Extrait du document -
Psychanalyse Aujourd'hui

Le blog de Brigitte Dusch psychanalyste historienne

Accompagner le désir d'être Soi
Le sujet humain est singulier, son histoire est unique, l'analyse lui permet de partir à sa rencontre et de tisser les liens, de prendre rendez-vous avec soi.

"J'accepte la grande aventure d'être moi". Simone de Beauvoir

Mon livre : "j'aime ma vie"

lundi 6 octobre 2025

Abraham L. Mémoire incarnée de l'exil.


 

Note de l’auteur

Ce texte repose sur des faits authentiques.
Il est le fruit d’un long travail d’historienne et de mémoire, mené à partir de sources archivistiques françaises et allemandes : registres d’état civil, archives ferroviaires et militaires, documents administratifs, correspondances, plans et cartes d’époque.

Chaque lieu, chaque date, chaque trajet a été vérifié, mesuré, reconstitué.
Ce travail, poursuivi pendant plusieurs années, a pour but de redonner un nom, une histoire et une dignité à Abraham L., à sa famille, et à tant d’autres vies effacées.

Ce texte n’est qu’une première étape.
L’ensemble des recherches, témoignages et sources qui fondent cette reconstitution seront intégralement restitués dans un ouvrage à venir consacré à l’histoire d’Abraham L. et des siens — une histoire d’exil, de courage et d’amour, traversée par la lumière obstinée de la mémoire.

Données fournies -

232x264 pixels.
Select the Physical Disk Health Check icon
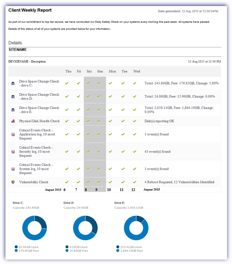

Parties de l'exercice -
• A. Relevez, dans l'extrait du document, chacun des types de sources énumérés après les mots « sources archivistiques françaises et allemandes », en les reprenant tels que la note les sépare par des virgules.
• B. Répondez brièvement aux questions suivantes à partir de l'extrait du document.
(i) Quelle date accompagne le billet consacré à Abraham L. ?
(ii) À qui est attribuée la phrase « J'accepte la grande aventure d'être moi » ?
(iii) Où l'ensemble des recherches, témoignages et sources doit-il être intégralement restitué ?
• C. Prolongez l'extrait du document sur Abraham L. en rédigeant la suite qui vient après sa dernière phrase.
Le matériel fourni n'est d'aucune utilité ici.

Réponses attendues -
• A. registres d'état civil ; archives ferroviaires et militaires ; documents administratifs ; correspondances ; plans et cartes d'époque

• B.
(i) Lundi 6 octobre 2025.
(ii) À Simone de Beauvoir.
(iii) Dans un ouvrage à venir consacré à l'histoire d'Abraham L. et des siens.

• C.
Abraham L.
mémoire incarnée de l’exil.

Il y a dans l’exil des trajectoires qui ressemblent à des paraboles bibliques.
Abraham L., le père de Dora, en est une.
Né en Pologne, il a quitté sa terre natale, arraché à ses racines pour traverser l’Europe. Son chemin était celui de l’espérance : la Lorraine d’abord, puis l’Argonne. Il y fonde une famille, il travaille, il vit des tissus, ces shmates qui font le lien entre la trame du quotidien et l’étoffe de la survie.

Mais en 1943, l’histoire bascule. Abraham est arrêté, déporté, assassiné à Auschwitz par les nazis.
Le chemin de l’espoir s’est retourné : il a refait le même trajet, mais pour mourir.
Comme si la promesse avait été brisée une seconde fois.

Abraham biblique avait entendu : « Va, quitte ta terre. »
L’exil de l’Ancien Testament menait vers une promesse.
Celui d’Abraham L. n’a conduit qu’à la perte, à l’anéantissement.

Et pourtant… il reste les fils, les voix, les mémoires. C’est à nous de les reprendre, de les tisser.



Il est parti pour vivre.
Il est revenu pour mourir


Né au début du siècle, un cinq février 1901 dans un shtelt perdu aux confins des frontières de la Russie et de la Pologne, Abraham grandit près de ses parents, Moszek et Libe apprend les chants et les prières qui font de lui ce qu’il, est au sein de cette petite communauté où règne souvent la peur. Vingt ans plus tard, fuyant les progroms et la haine il prend la route de l’exil, dans l’espoir de trouver un peu de paix dans un ailleurs inconnu mais qui ne peut qu’être meilleur.

Il n’est pas bon d’être Juif dans ces contrées de l’Est.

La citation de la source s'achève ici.